# EXERCISE GOAL
Your output is to hold only the lines from the one showing "This screenshot has height=316, width=515." through the end of the listing, exactly, with every picture excluded.

# INFORMATION GIVEN
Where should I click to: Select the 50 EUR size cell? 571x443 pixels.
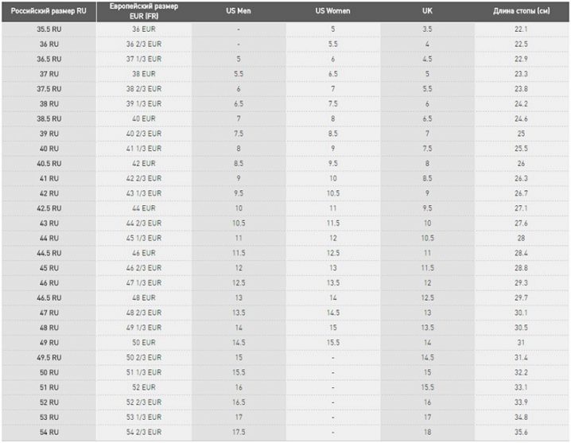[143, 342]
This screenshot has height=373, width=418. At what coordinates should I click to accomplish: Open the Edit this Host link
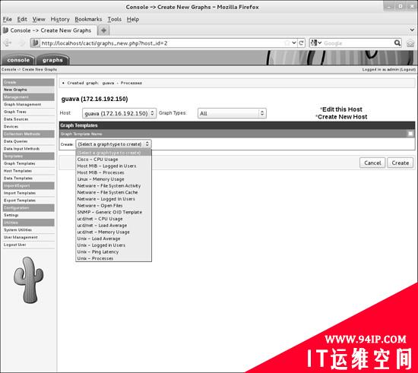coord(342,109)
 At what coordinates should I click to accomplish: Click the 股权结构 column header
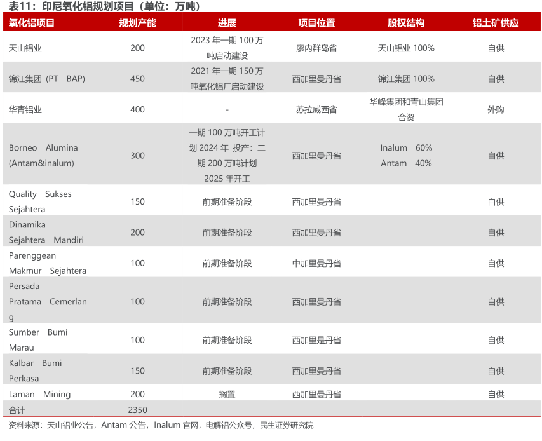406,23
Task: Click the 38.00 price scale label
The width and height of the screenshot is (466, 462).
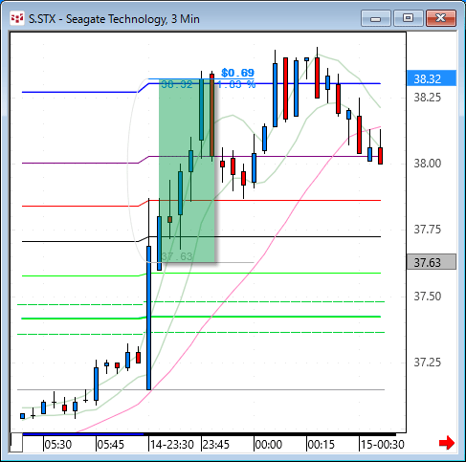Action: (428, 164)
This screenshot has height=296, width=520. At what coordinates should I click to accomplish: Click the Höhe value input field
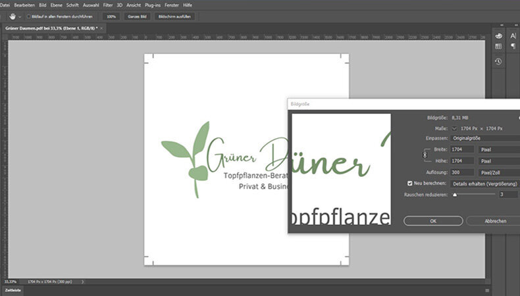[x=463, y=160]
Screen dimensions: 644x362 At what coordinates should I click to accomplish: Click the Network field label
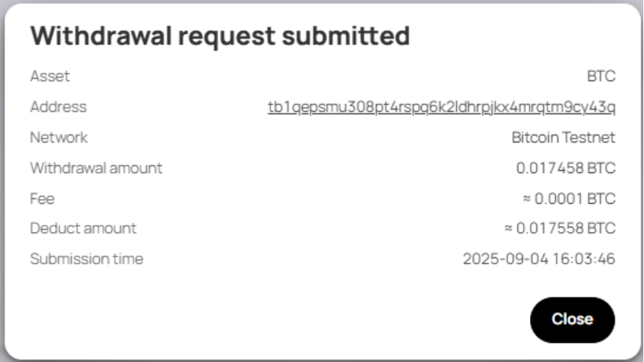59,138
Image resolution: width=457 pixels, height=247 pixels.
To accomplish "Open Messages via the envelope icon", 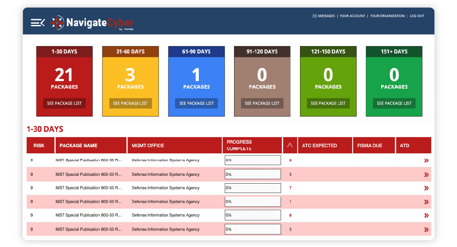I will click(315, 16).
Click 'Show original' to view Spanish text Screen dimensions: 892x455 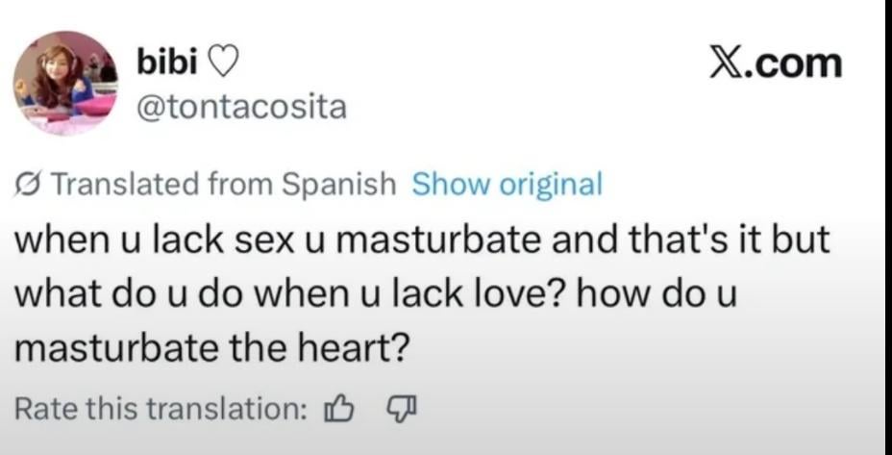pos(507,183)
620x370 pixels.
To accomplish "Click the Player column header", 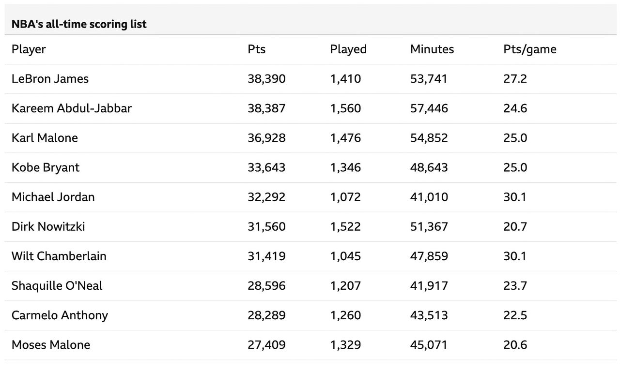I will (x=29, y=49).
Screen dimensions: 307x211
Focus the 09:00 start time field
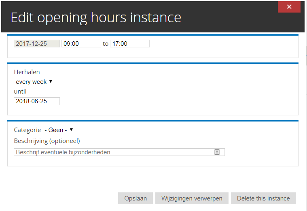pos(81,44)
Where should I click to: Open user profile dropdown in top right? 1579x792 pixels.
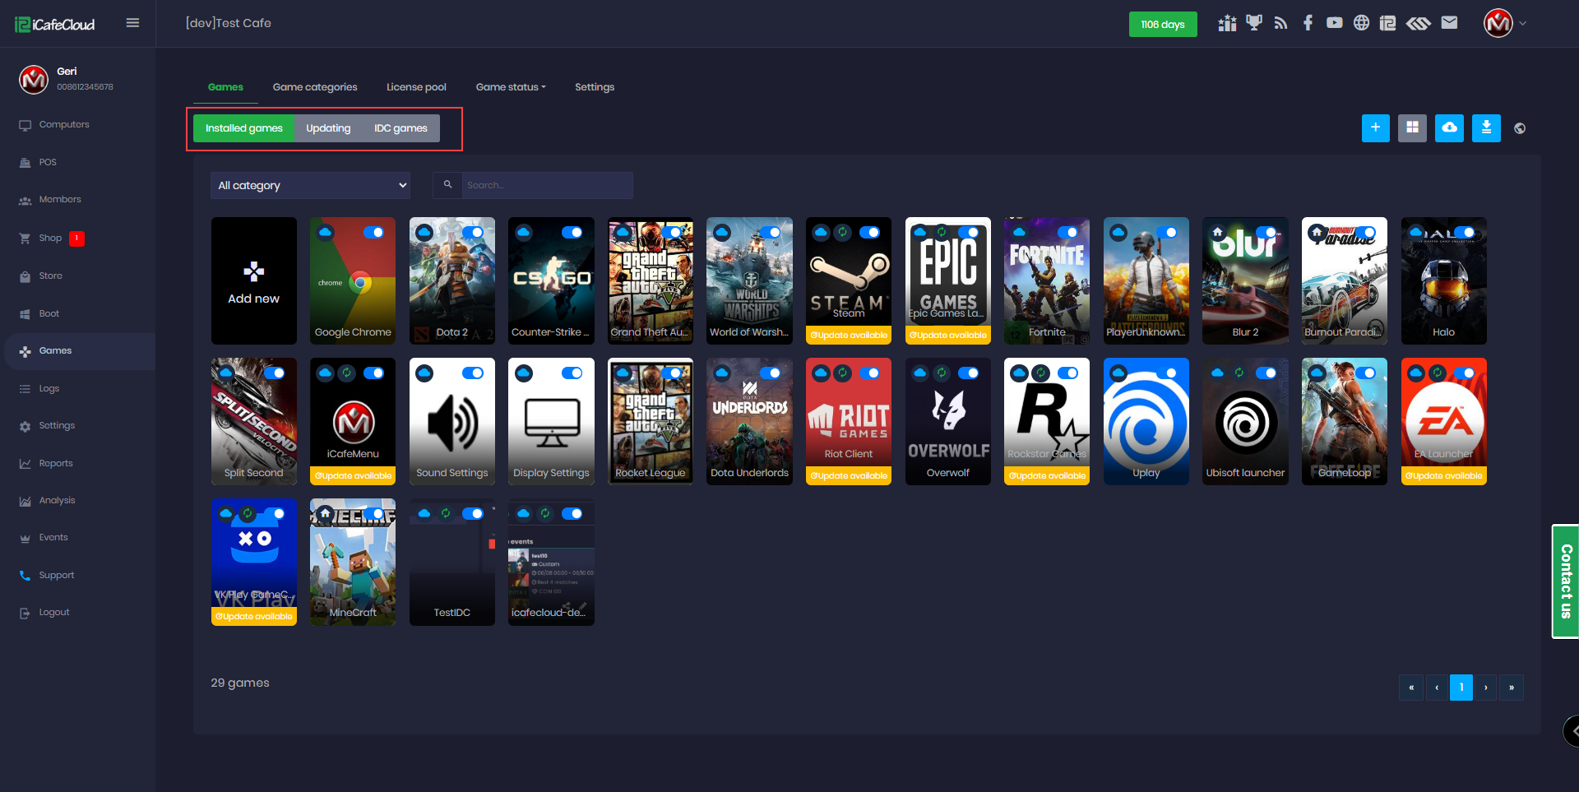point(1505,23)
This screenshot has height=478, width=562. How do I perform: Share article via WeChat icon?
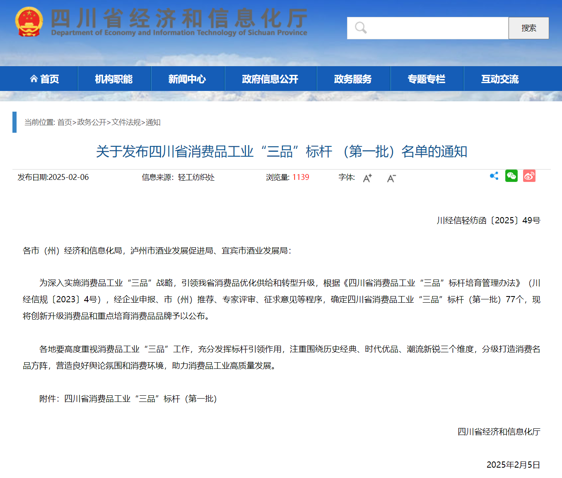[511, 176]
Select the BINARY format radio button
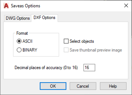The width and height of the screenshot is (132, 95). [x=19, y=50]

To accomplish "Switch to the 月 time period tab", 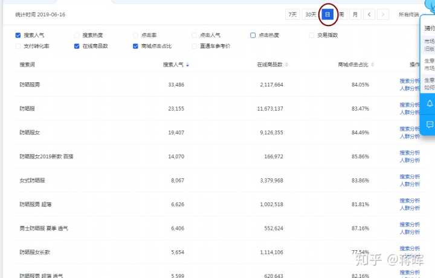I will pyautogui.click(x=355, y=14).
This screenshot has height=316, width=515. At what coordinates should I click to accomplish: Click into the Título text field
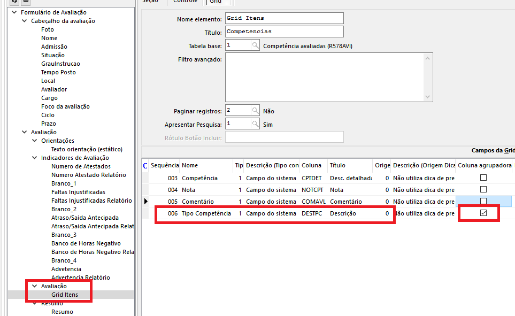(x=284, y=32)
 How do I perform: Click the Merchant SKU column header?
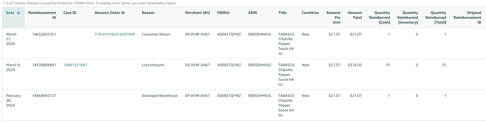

# ANSWER SECTION
This screenshot has height=316, width=515. At what coordinates should I click to accomplish: Click into the Título text field
(x=284, y=32)
 How do I perform: Click the Merchant SKU column header?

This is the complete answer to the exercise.